# Teamspeak Java html app



## der_jorsch (7. Jan 2014)

Hallo,

ich = Noob

Ihr = Götter

habe folgendes Problem:

Es gibt von der Firma Teamspeak eine SDK mit der man ein Java applet generieren kann, das dann in eine html Seite eingebaut wird und mit dem applet kann man dann in einen Teamspeak "joinen" .

Lösung für Leute die ts3 nicht installieren wollen aber z.B. InGame mitreden oder hören wollen.

Ich suche einen fähigen Java Programmierer der mir hierbei helfen kann, ich bin auch bereit dafür 100 € zu bezahlen, wenn es läuft !

Anfragen bitte an opa@jorsch.info

SDK (nicht die von der Webseite von teamspeak, ich hab eine Spezialversion von ts) kann bei mir angefordert werden.

Ich hoffe der Post ist hier richtig, würde mich freuen wenn mir jemand kurzfristig helfen kann.


----------



## lord239123 (23. Apr 2014)

Für diese Summe wirst du keine Entwickler finden.


----------



## Tobse (23. Apr 2014)

lord239123 hat gesagt.:


> Für diese Summe wirst du keine Entwickler finden.



Für 100€ kannst du einen freien Entwickler höchstens 2 Stunden beschäftigen. Und das wird bei weitem nicht reichen.


----------



## nvidia (24. Apr 2014)

Tobse hat gesagt.:


> Für 100€ kannst du einen freien Entwickler höchstens 2 Stunden beschäftigen. Und das wird bei weitem nicht reichen.



Tatsache ist, das offizielle TS-SDK ist eine Reihe von Dlls mit Beispielen in C oder C#. Ich habe noch nie ein TS-Applet gesehen, höchstens eine Einbindung über JavaScript (gibt in vielen CMS dafür Plugins oder ähnliches) von einem laufenden TS-Server, wobei um Chatten zu können immer ein lokal installierter Client benötigt wird. TS-Java-Wrapper welche die nativen Bibliotheken anzapfen, noch nie gesehen. Was einem über den Weg läuft sind Server-Query-Api's aber chatten ist damit nicht. Ich glaube er meint eher sowas hier (wahllos rausgegriffen) siehe rechte Seite unten  TS-Einbindung .


----------



## der_jorsch (29. Apr 2014)

Hallo zusammen,

heute komme ich mal dazu diese "konstruktiven" Beiträge zu beantworten.

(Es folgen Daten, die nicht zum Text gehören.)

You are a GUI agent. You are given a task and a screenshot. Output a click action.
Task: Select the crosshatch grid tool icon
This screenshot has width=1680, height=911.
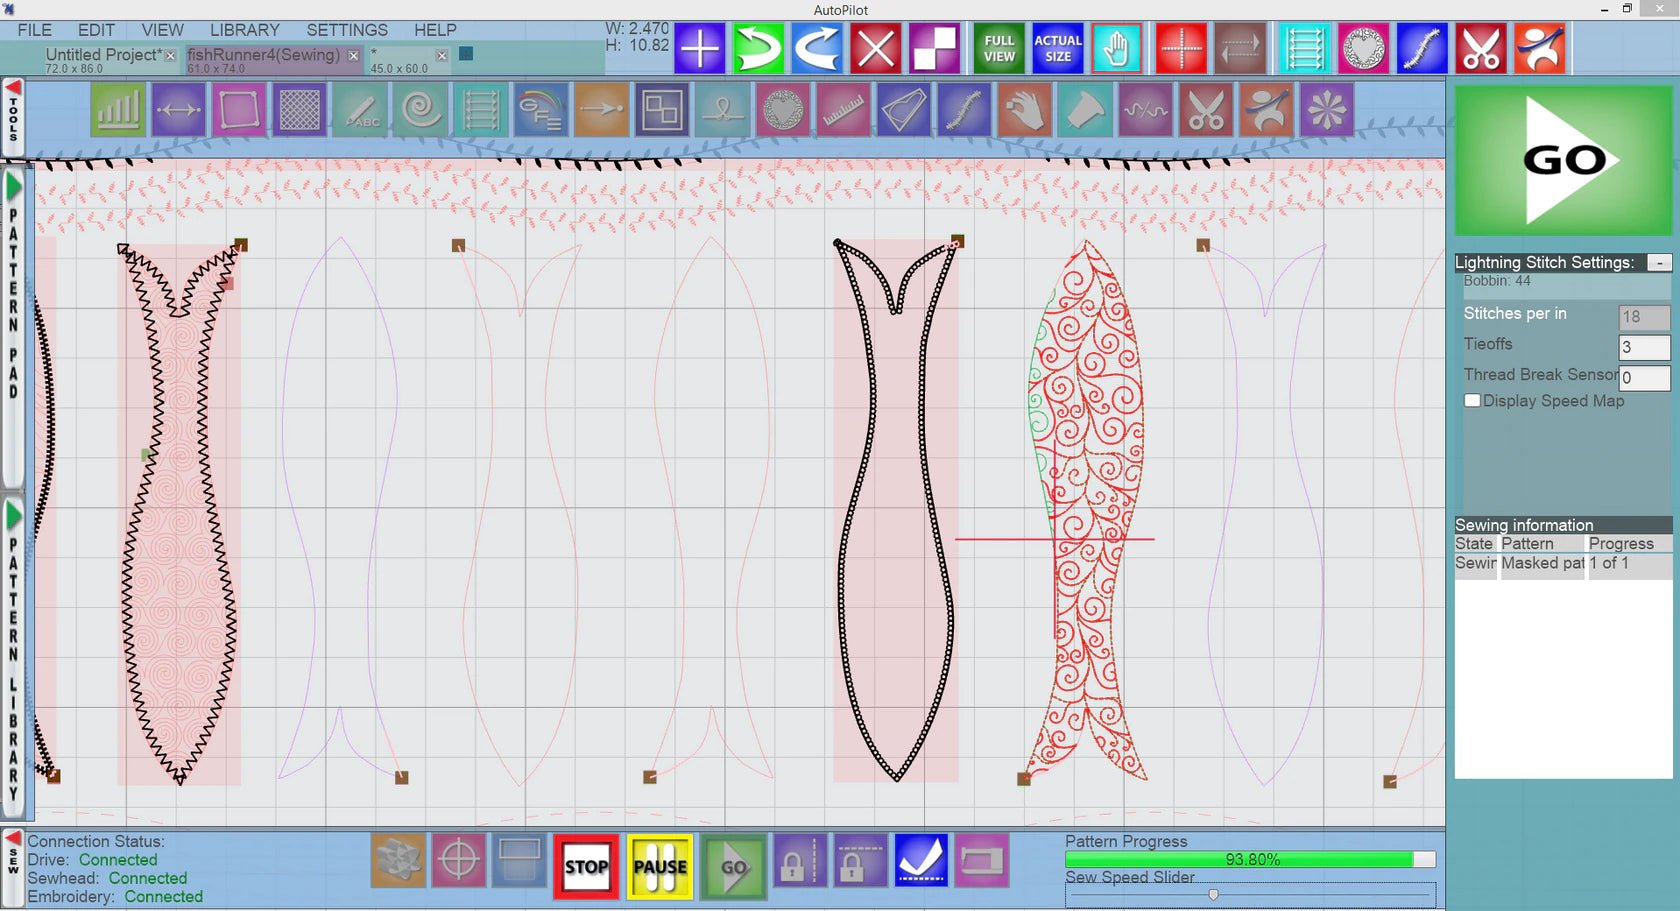pyautogui.click(x=299, y=110)
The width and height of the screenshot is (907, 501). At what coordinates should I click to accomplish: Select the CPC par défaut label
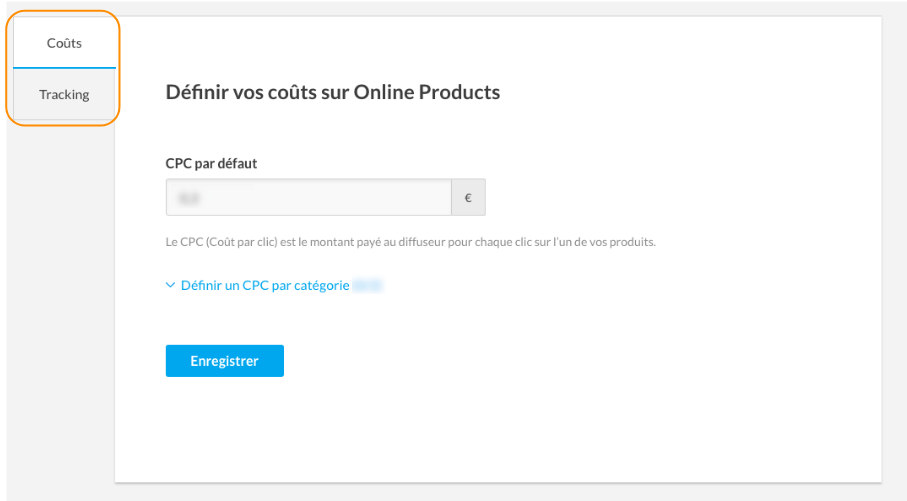coord(211,163)
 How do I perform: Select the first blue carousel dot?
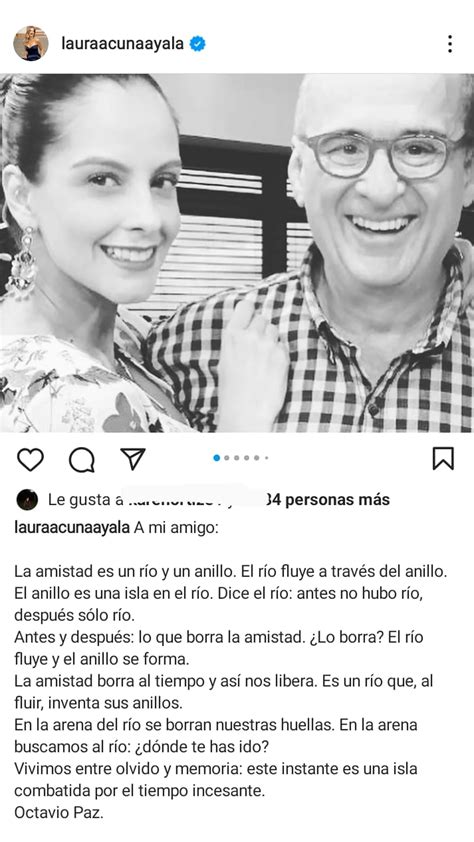[217, 458]
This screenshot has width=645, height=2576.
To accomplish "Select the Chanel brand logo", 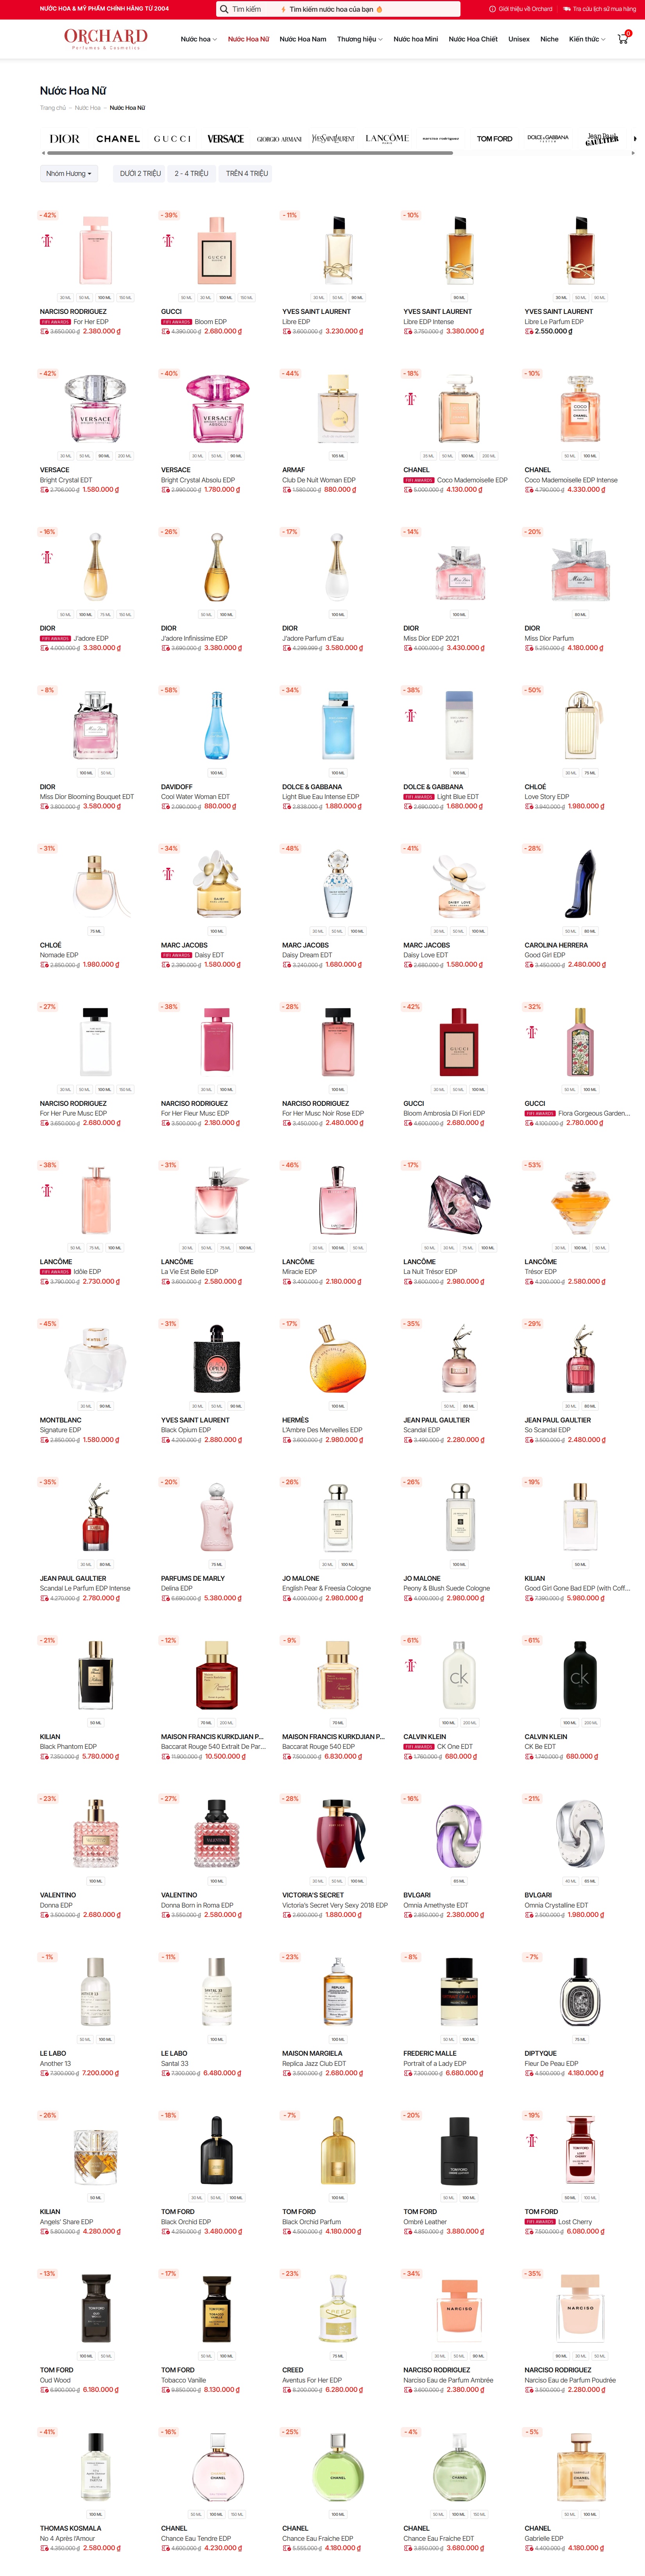I will [x=118, y=139].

ich darf hier mal zitieren:  wobei um Chatten zu können immer ein lokal installierter Client benötigt wird. TS-Java-Wrapper welche die nativen Bibliotheken anzapfen, noch nie gesehen.

640 KB [Arbeitsspeicher in Kilobyte] sollten genug für jedermann sein.
Bill Gates, 1981

Wäre schön wenn hier mal echte konstruktive Vorschläge kommen, die Firma Teamspeak hat die von mir beschriebene Java-html app bis vor 6 Monaten in einer Beta auf Ihrer Seite gehabt.

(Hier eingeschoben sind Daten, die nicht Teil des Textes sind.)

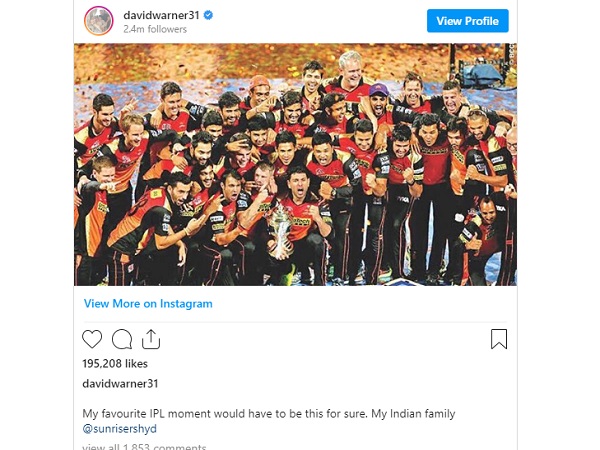Save the post with the bookmark icon
This screenshot has height=450, width=600.
coord(499,339)
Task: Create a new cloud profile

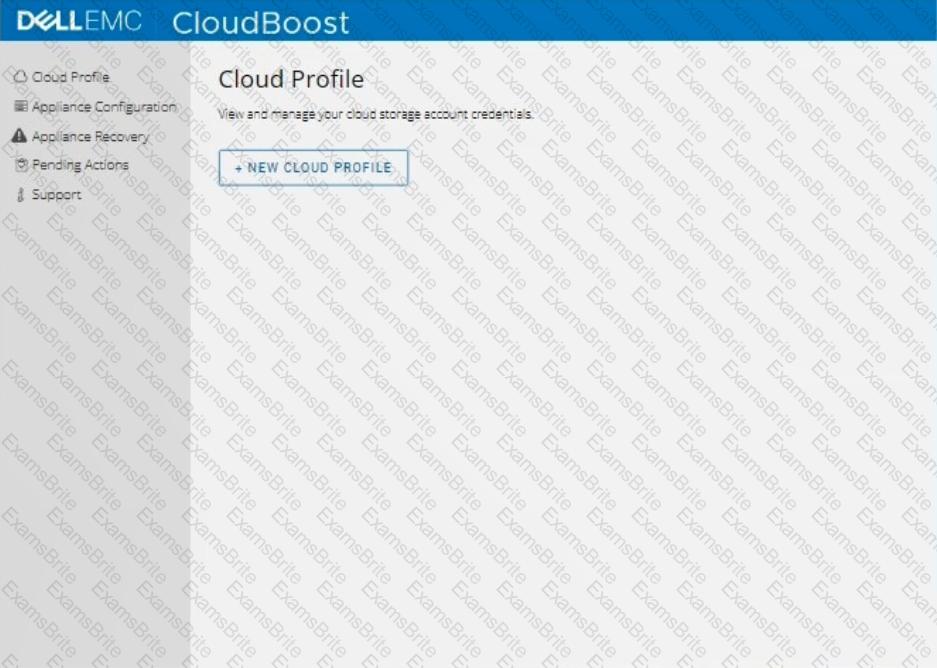Action: (x=313, y=168)
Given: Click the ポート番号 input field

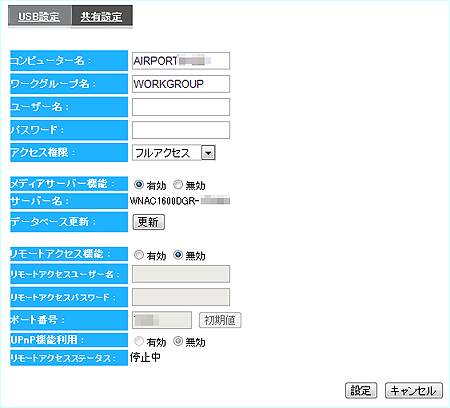Looking at the screenshot, I should coord(162,320).
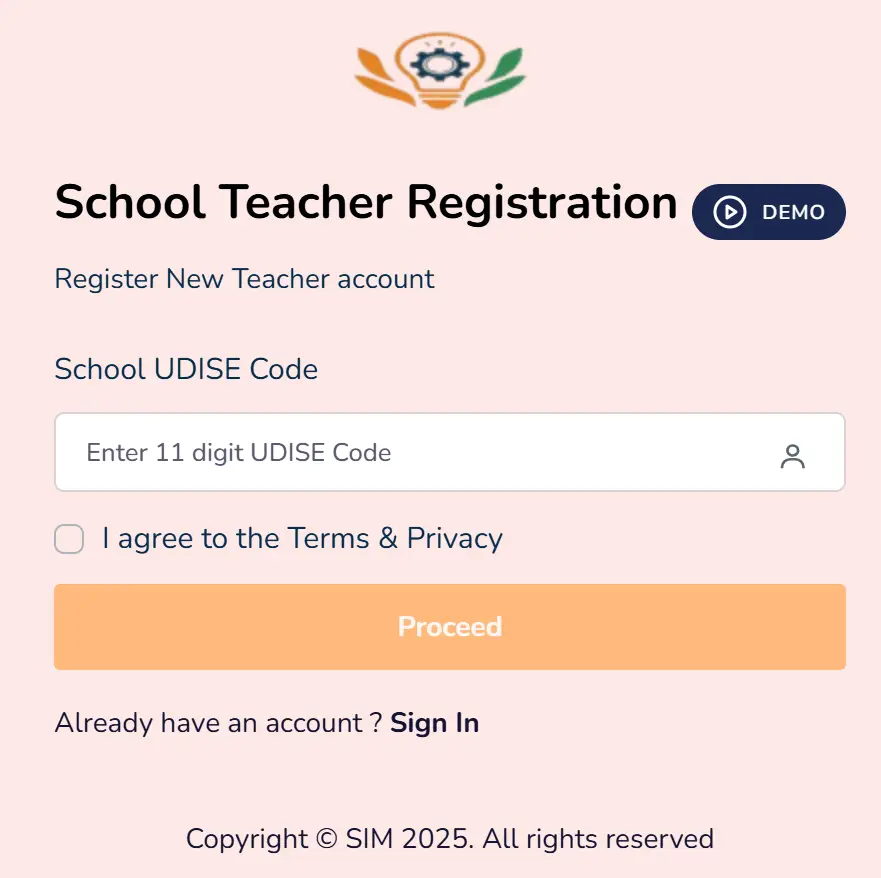Image resolution: width=881 pixels, height=878 pixels.
Task: Click the green leaves of the logo
Action: 498,78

Also bitte erzählt mir nicht, das es nicht geht, nur weil Ihr es euch nicht vorstellen könnt, dann solltet Ihr gem. dem IT Gott Bill mal den Hauptspeicher auf 640KB reduzieren...... (Vollp...n)

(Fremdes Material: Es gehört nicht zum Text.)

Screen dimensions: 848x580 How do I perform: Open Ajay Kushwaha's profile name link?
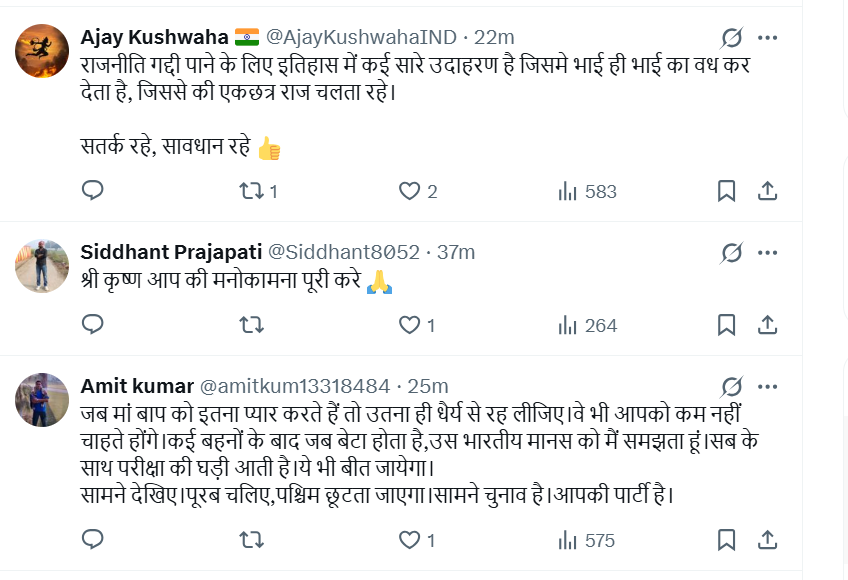click(x=153, y=37)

Wer jetzt noch Lust hat hier sportlich ran zu gehen kann gerne die SDK bei mir anfordern.


----------



## Tobse (30. Apr 2014)

Zunächst einmal: Bill Gates hat das nicht gesagt: Bill Gates ? Wikiquote

Zum Thema:
ich habe nicht angezweifelt dass so eine API existiert. Aber dennoch: mit 100€ wirst du da nichts erreichen. Und all die Probleme, die es bei der Ton Ein-/Ausgabe über den Browser zu lösen gibt werden auch dazu führen dass es bei einigen Nutzern immernoch nicht funktioniert (solche IE6/7 spezies). Die werden dann frustriert sein.
Einen einfachen Button allerdings um zum Download vom Client zu verweisen und noch einen, der den gerade gestarteten Client mit dem richtigen Server verbindet sollte dir ein Web-Entwickler/Designer für 50€ hinbekommen.


----------